FTC: PBMs Drive Up Health Care Costs
Pharmacy benefit managers, originally formed to keep health care costs down, “instead steer patients away from less expensive medicines and overcharge for cancer therapies,” according to a Federal Trade Commission report out Tuesday, according to the The Wall Street Journal (subscription).
What’s going on: In a report that follows a two-year investigation into PBMs, the FTC “detailed a number of actions that it said large pharmacy-benefit managers use to boost their profits and increase the spending of the health plans and employers that hired them to control costs. The actions can also lead to higher outlays for patients at the pharmacy counter.”
- The release of the investigative findings also comes after significant, ongoing advocacy by the NAM to Congress to reform PBMs—which operate with limited oversight—and an in-depth investigation by the New York Times.
- Since the beginning of 2023, seven House and Senate committees have passed PBM-reform measures, and the NAM is pushing for the legislation to be signed into law this year.
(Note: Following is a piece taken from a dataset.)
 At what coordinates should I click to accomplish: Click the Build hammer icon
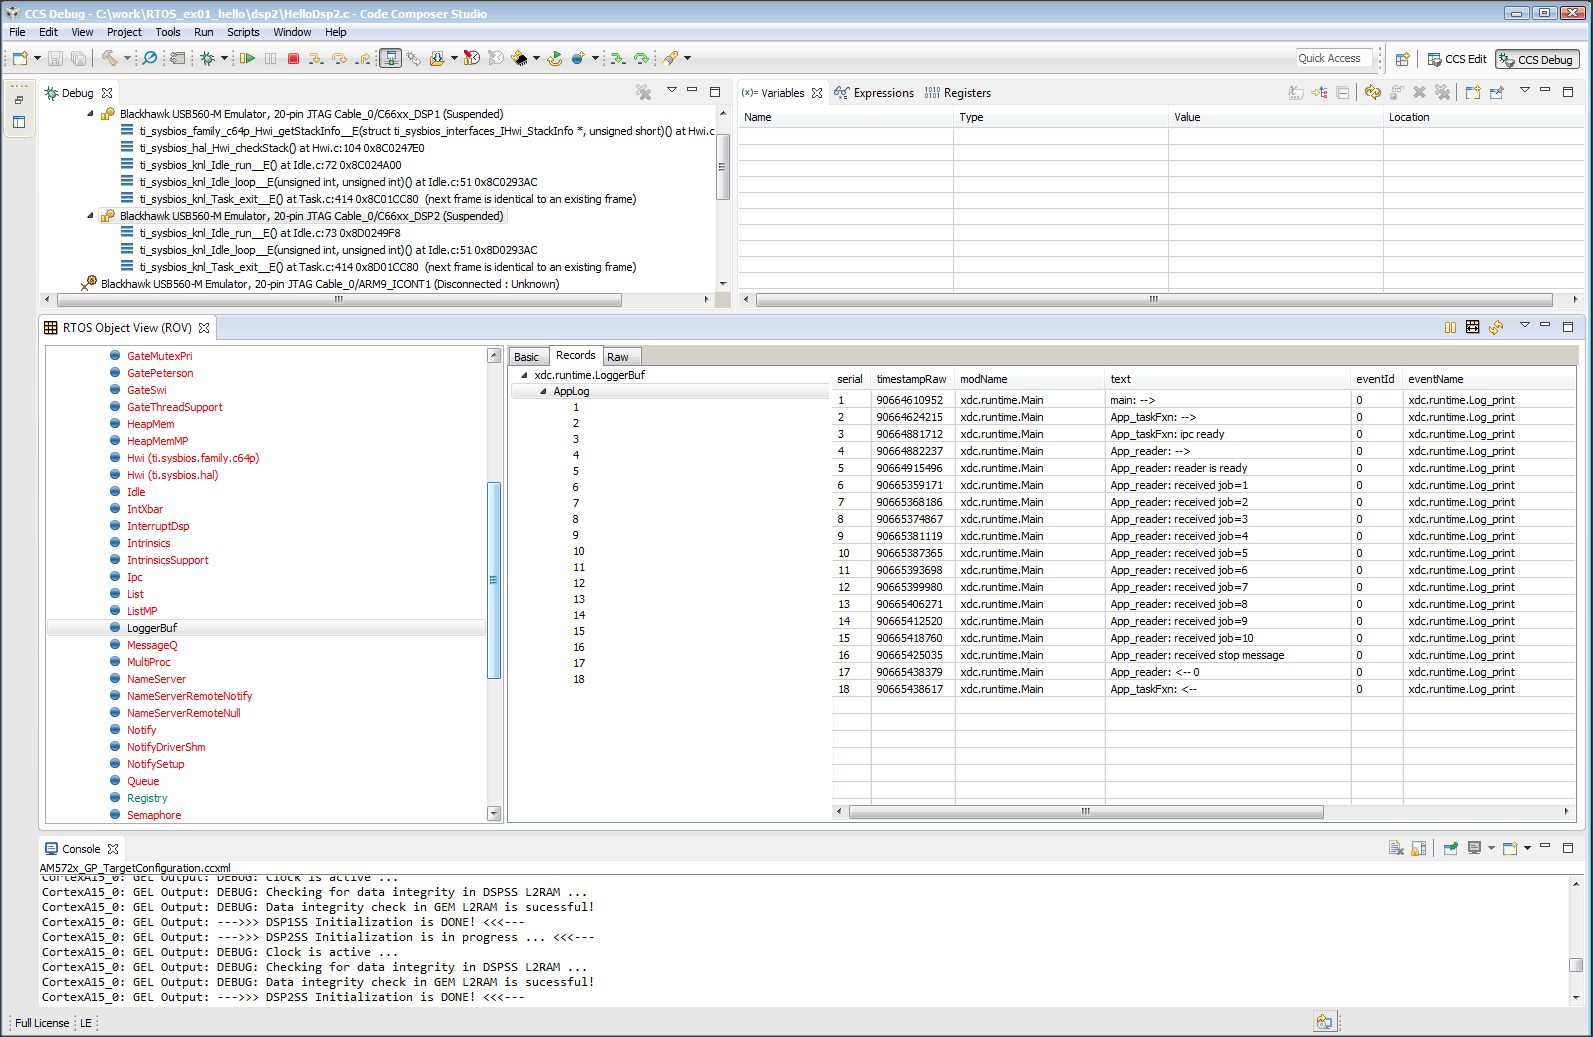(x=109, y=59)
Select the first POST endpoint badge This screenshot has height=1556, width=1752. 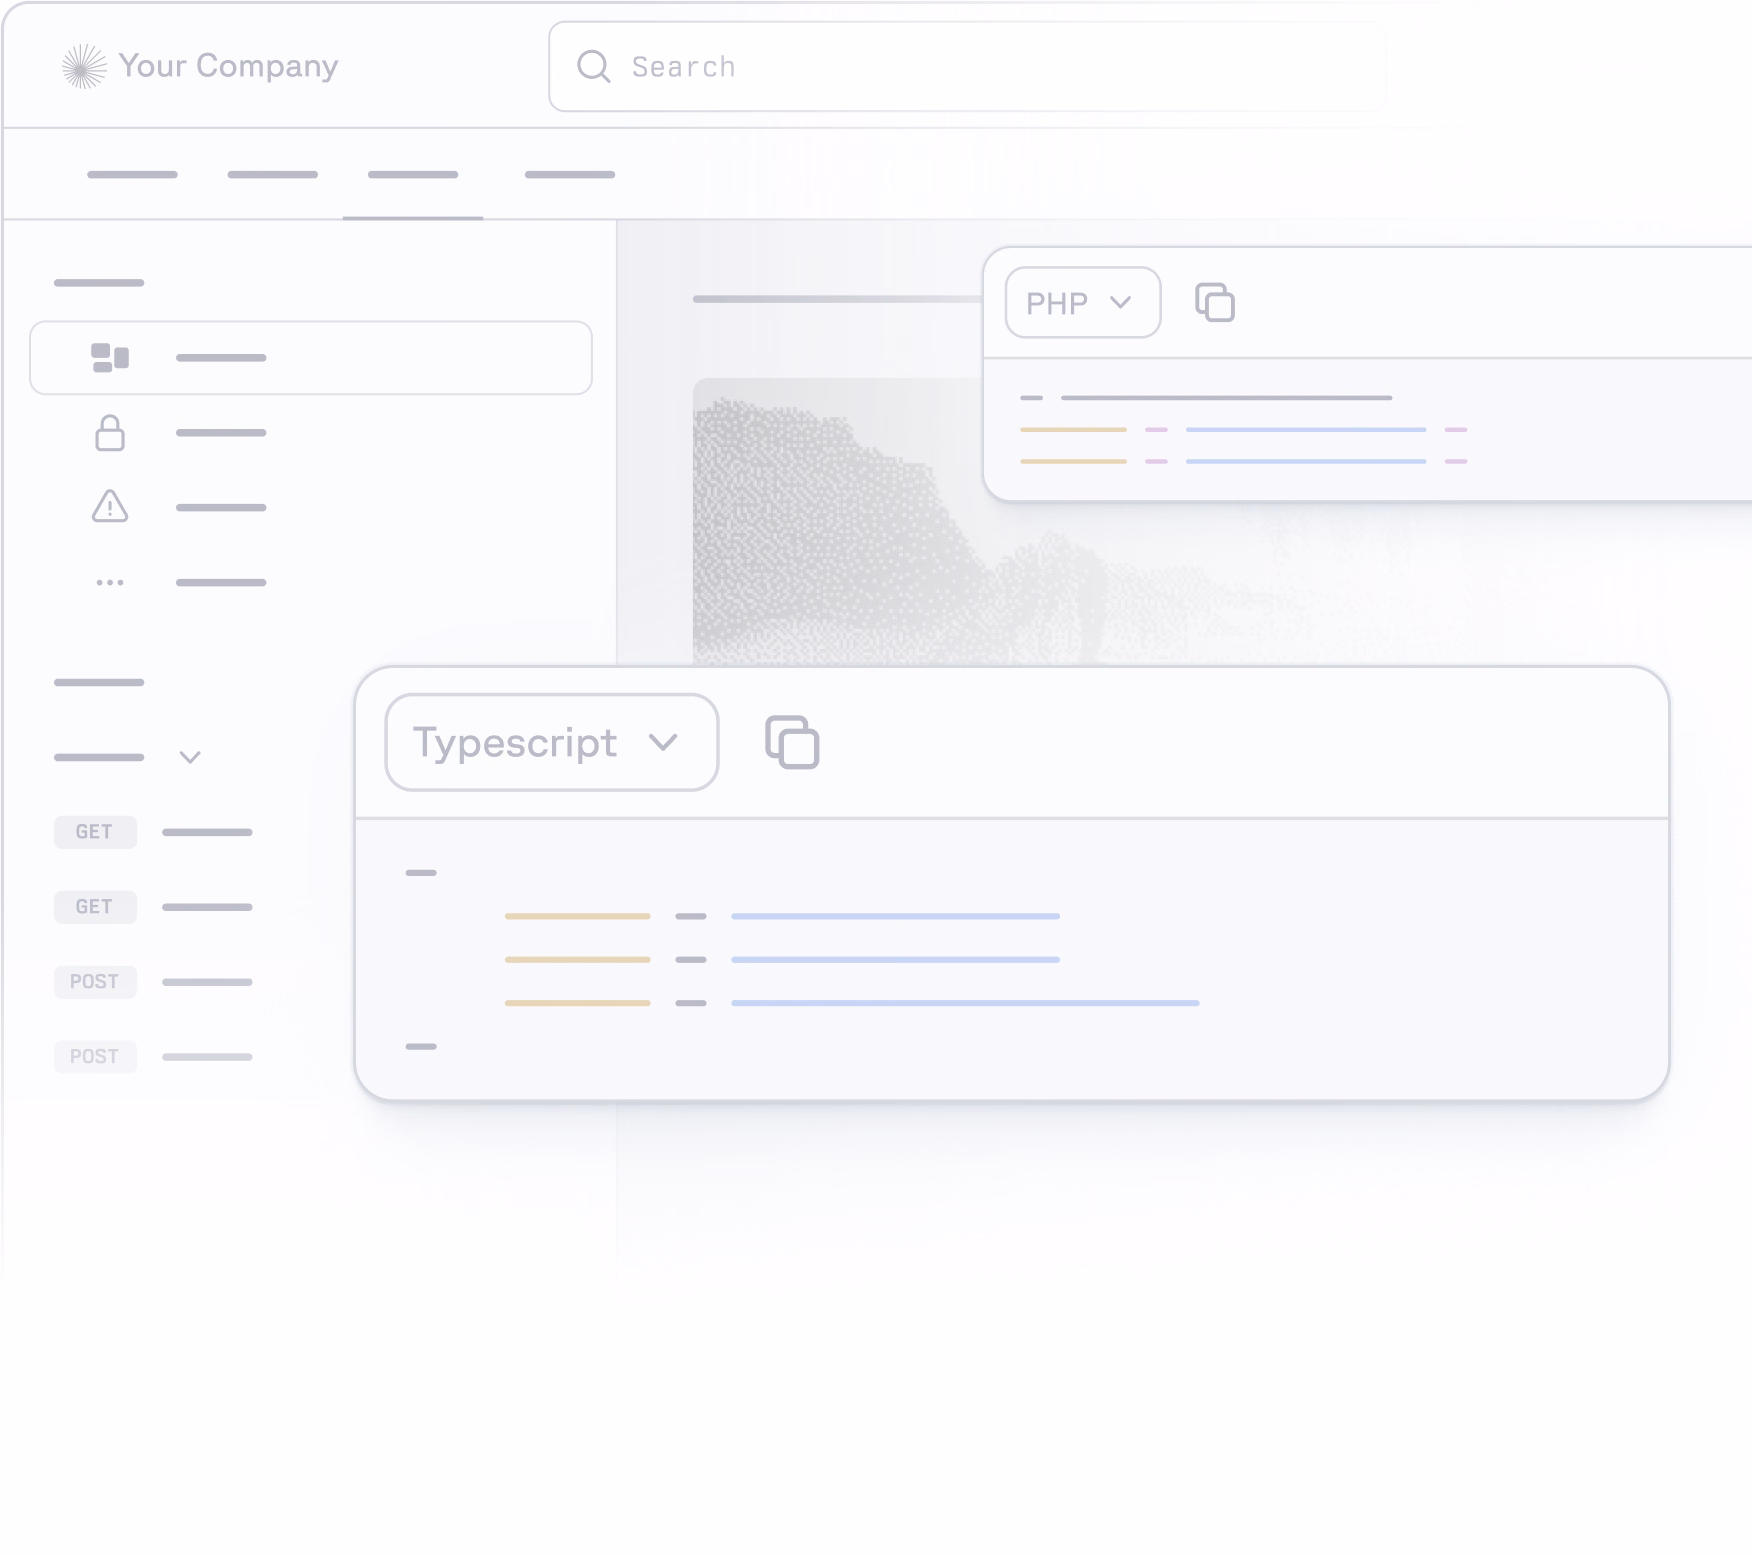pyautogui.click(x=95, y=982)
Why it’s important: The report showed that PBMs’ practice of inflating list prices of innovative brand medications can be costly for patients.
- “For certain Medicare patients and others who pay a percentage of their drug costs when they fill a prescription, the higher charges have meant higher out-of-pocket payments,” according to the Journal.
A troubling evolution: The FTC report also underscores how PBMs have adapted as scrutiny has increased, as highlighted in another The Wall Street Journal (subscription) piece.
- “As rebate profits fell, PBMs increasingly turned to specialty pharmacies and other fees to boost their bottom lines. Some of those fees are collected by rebate aggregators known as group purchasing organizations,” which further increase costs for manufacturers and manufacturing workers.
The last word: The “FTC report highlights why Congress must take action on PBM reform that increases transparency, ensures PBMs do not pocket manufacturer rebates and delinks PBM compensation from the list price of medications,” the NAM wrote in a social post Tuesday.